(Screenshot grounding data)
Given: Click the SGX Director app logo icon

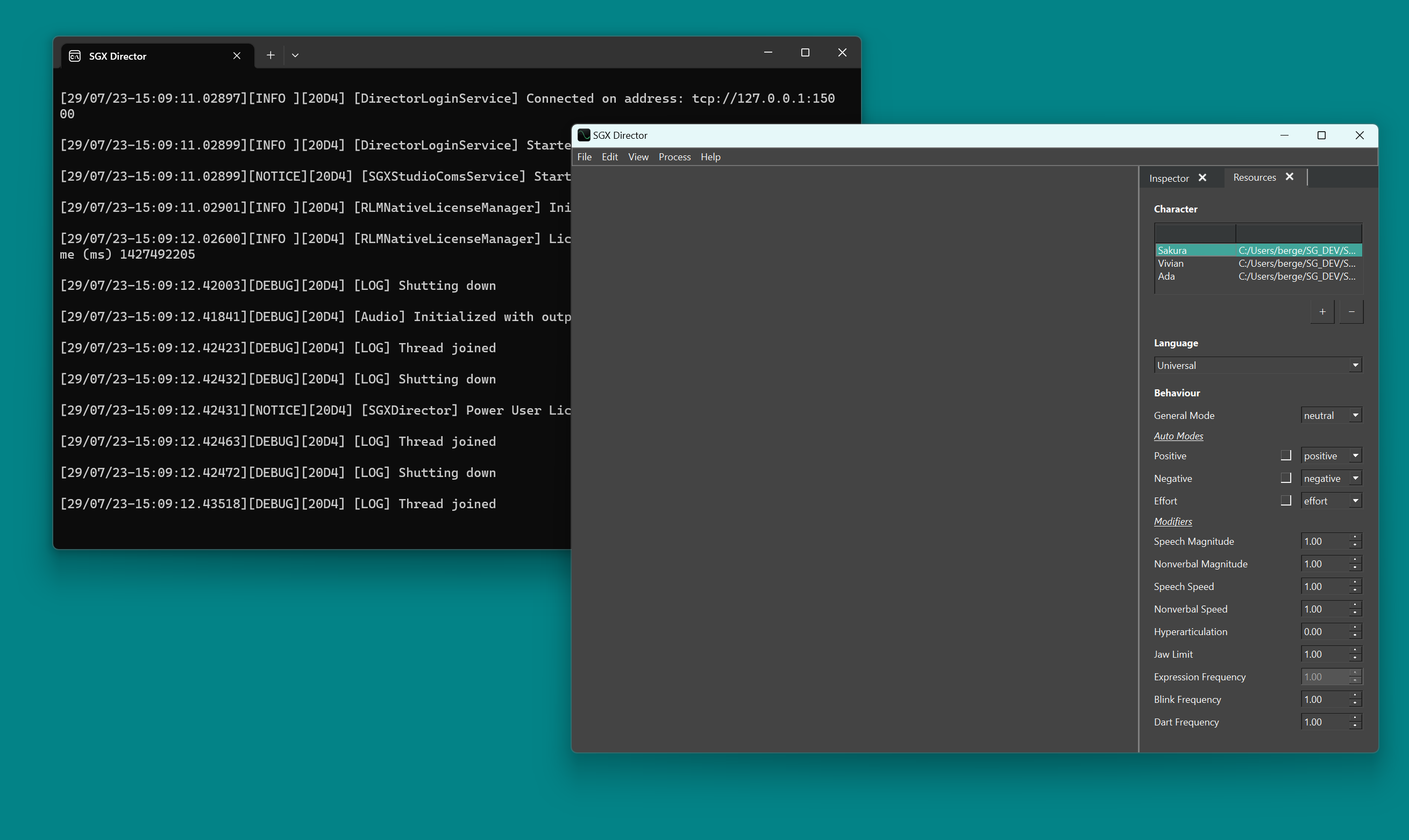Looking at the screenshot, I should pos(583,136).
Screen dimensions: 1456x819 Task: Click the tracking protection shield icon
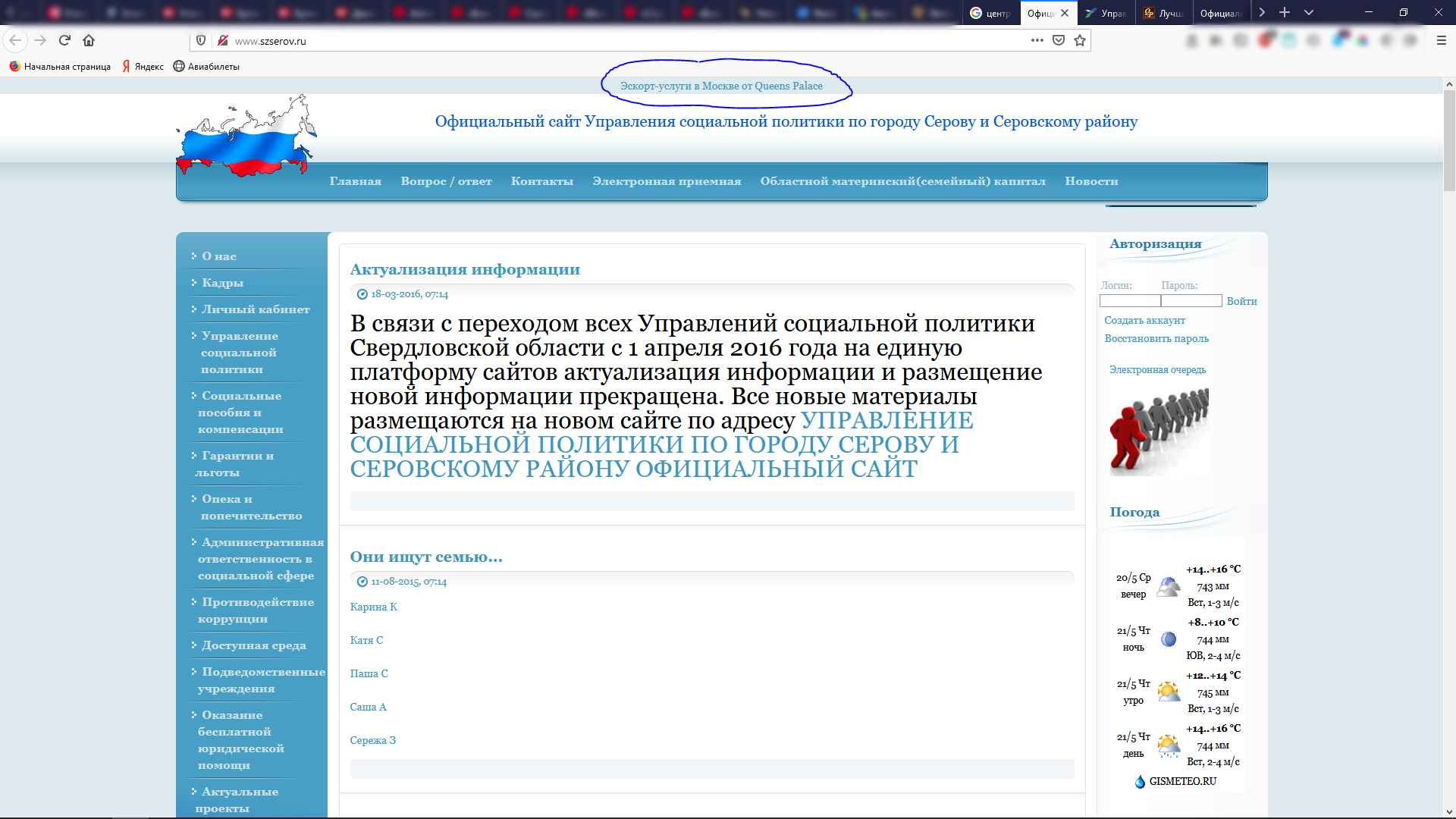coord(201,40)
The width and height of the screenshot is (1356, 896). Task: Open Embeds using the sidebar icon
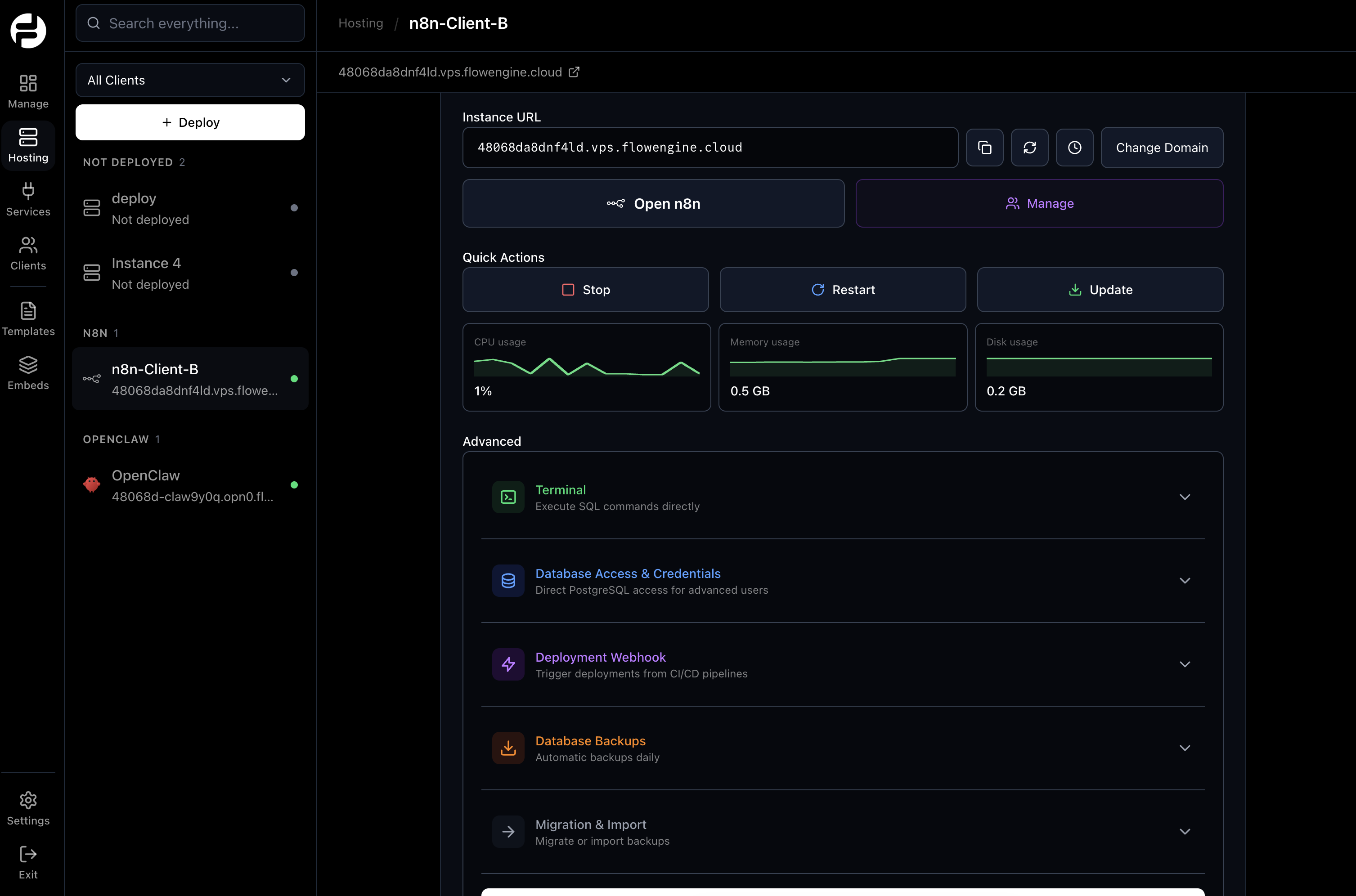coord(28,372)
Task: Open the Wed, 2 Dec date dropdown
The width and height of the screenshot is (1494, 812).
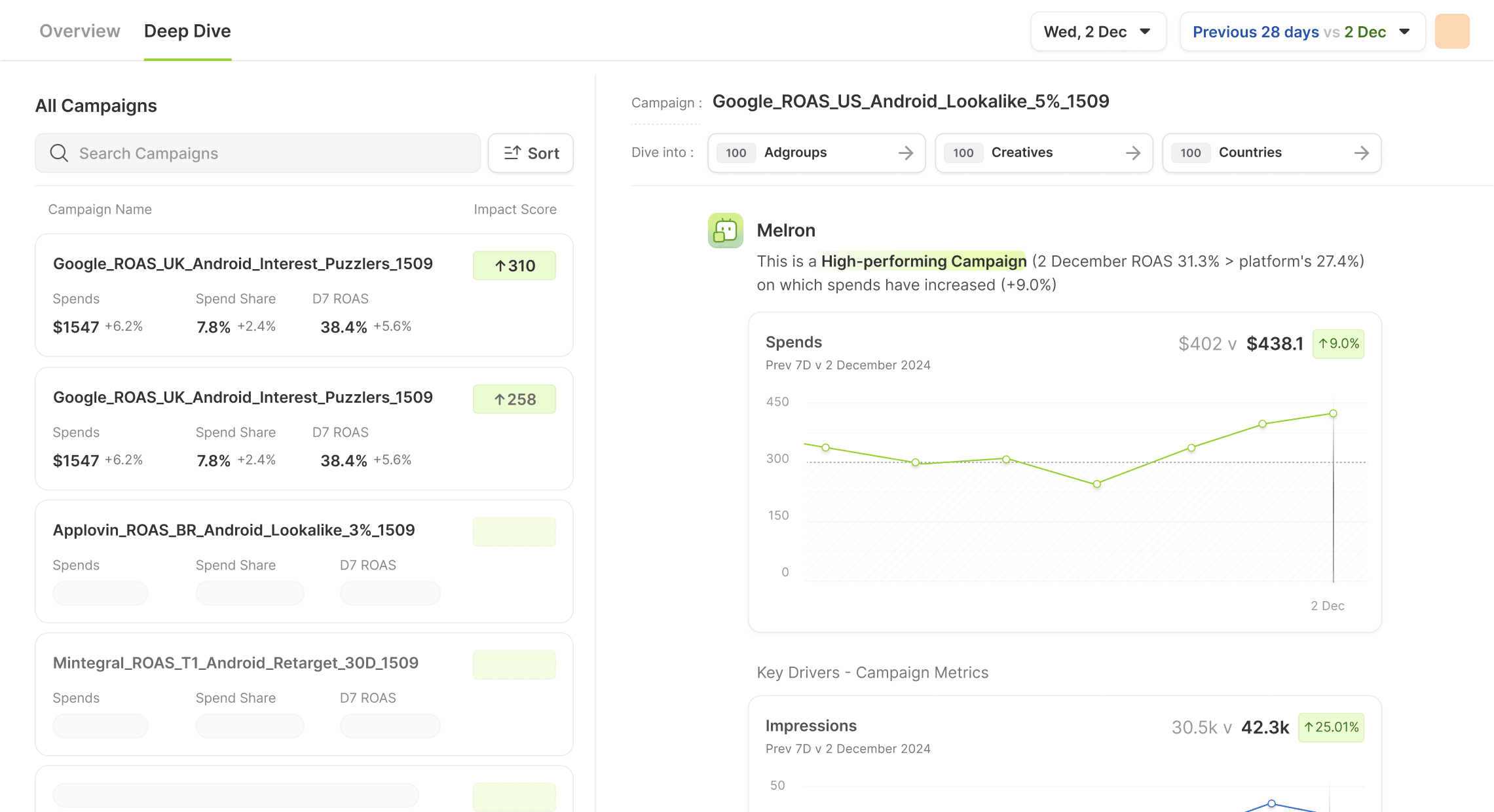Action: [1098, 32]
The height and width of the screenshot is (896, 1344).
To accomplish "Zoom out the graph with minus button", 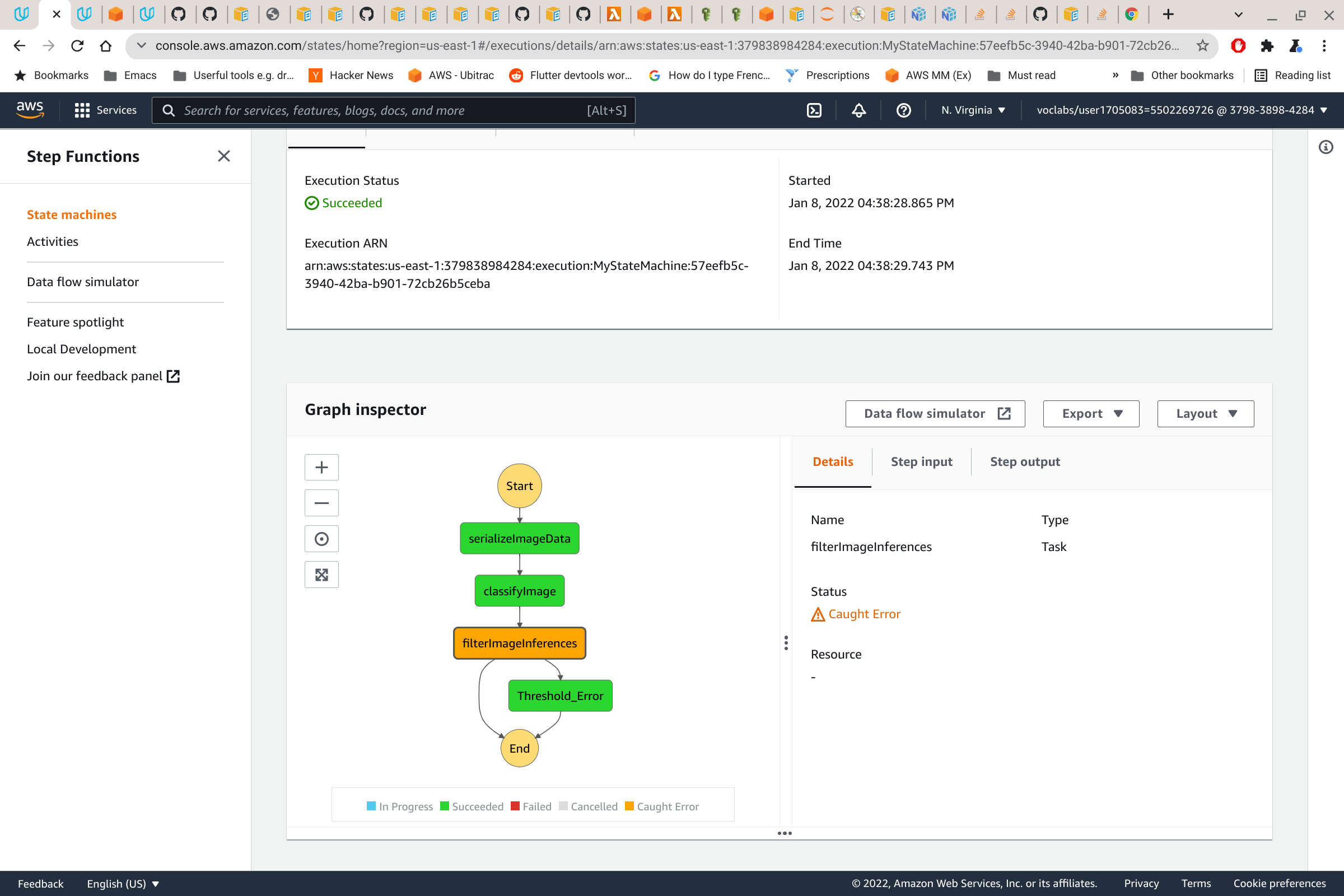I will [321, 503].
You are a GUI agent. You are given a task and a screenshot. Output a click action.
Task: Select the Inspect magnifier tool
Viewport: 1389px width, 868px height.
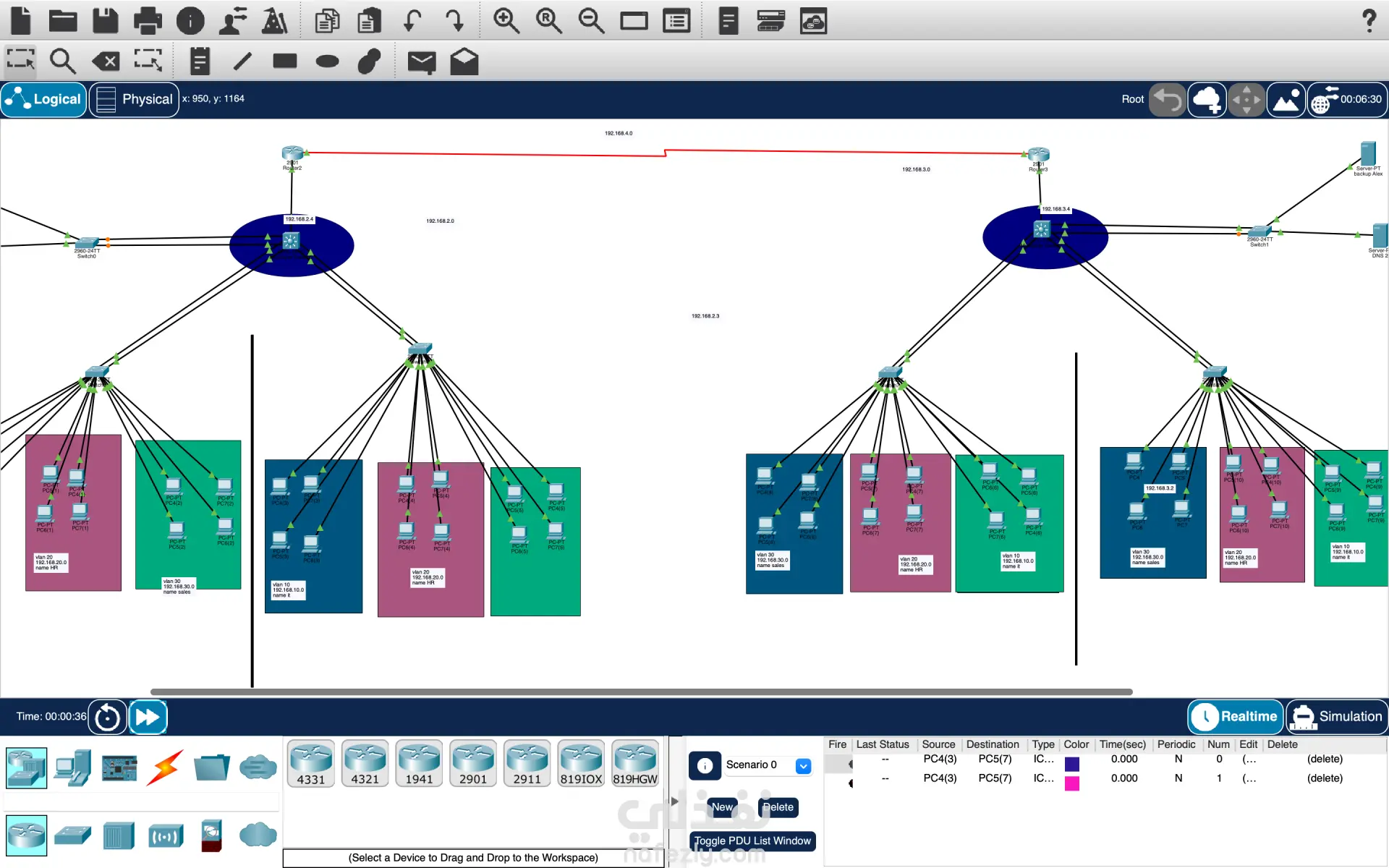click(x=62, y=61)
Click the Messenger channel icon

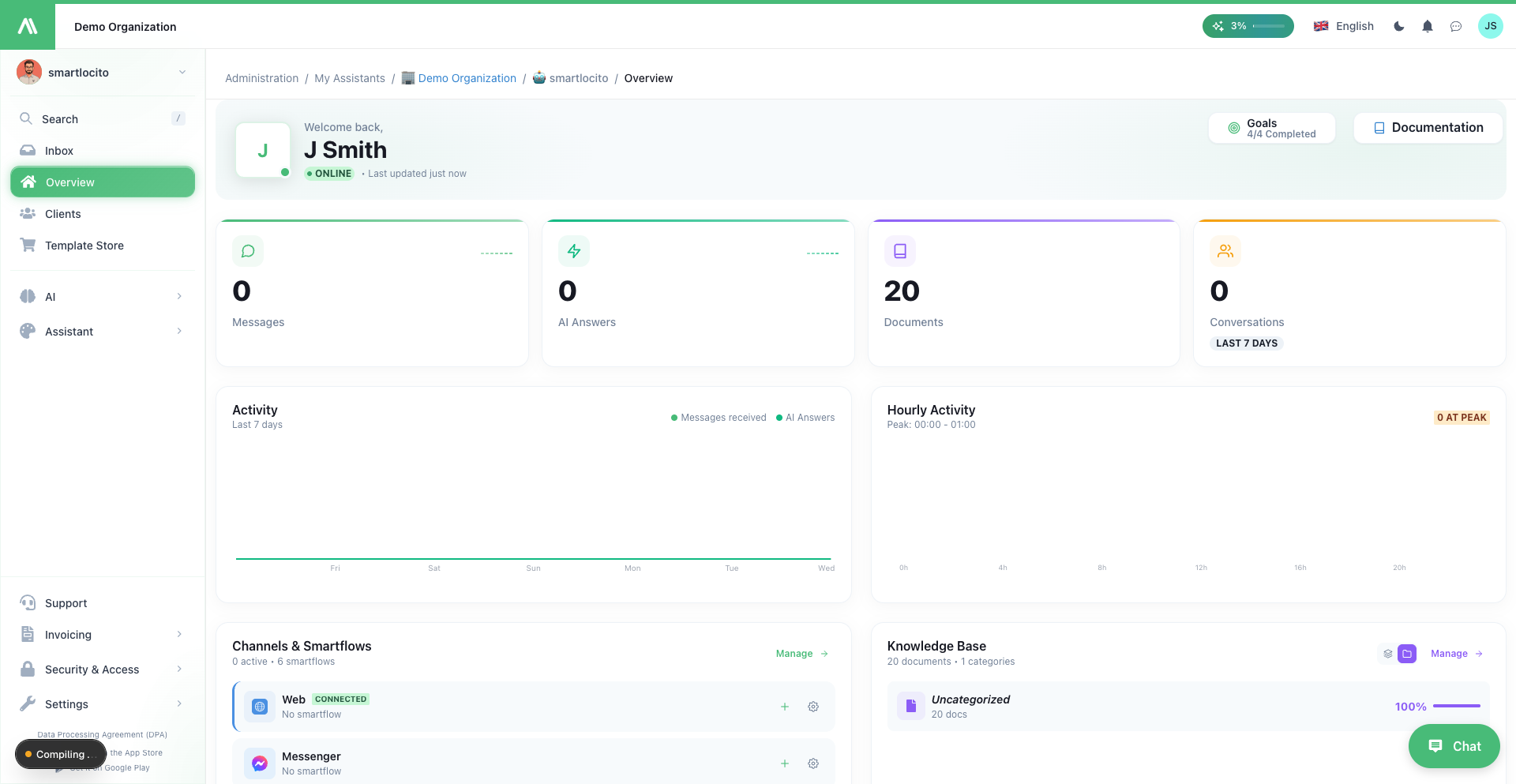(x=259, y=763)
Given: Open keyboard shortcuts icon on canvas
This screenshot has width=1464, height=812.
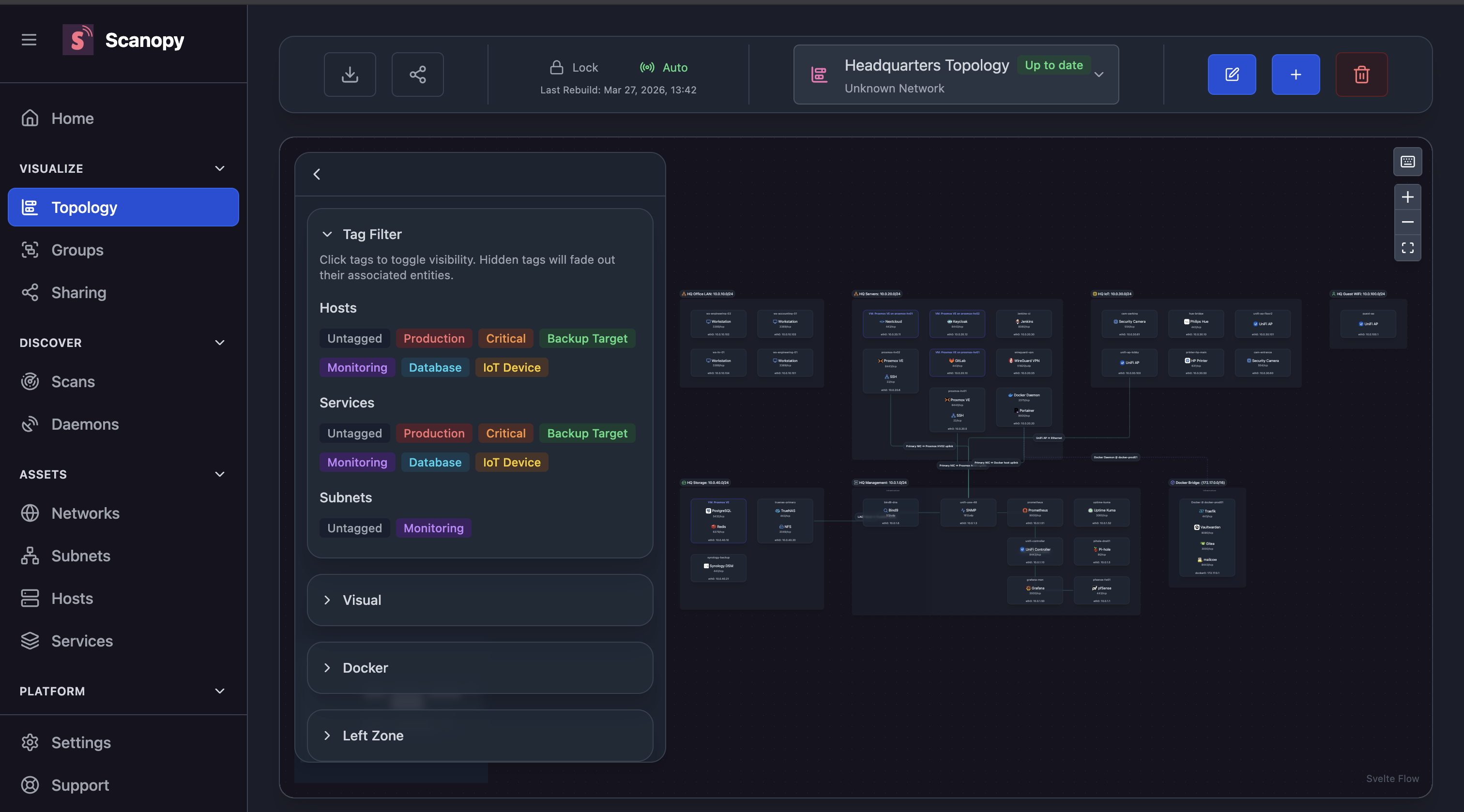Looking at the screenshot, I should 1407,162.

▶ YOUR GOAL: Give again, word for word, the lines from the one containing "Viewport: 1389px width, 868px height." through the last line of the entries, with pictures omitted and nothing added.

▶ EXERCISE SOLUTION:
Viewport: 1389px width, 868px height.
click(x=62, y=61)
Click the Messenger channel icon

(x=259, y=763)
Given: Open keyboard shortcuts icon on canvas
This screenshot has width=1464, height=812.
Looking at the screenshot, I should 1407,162.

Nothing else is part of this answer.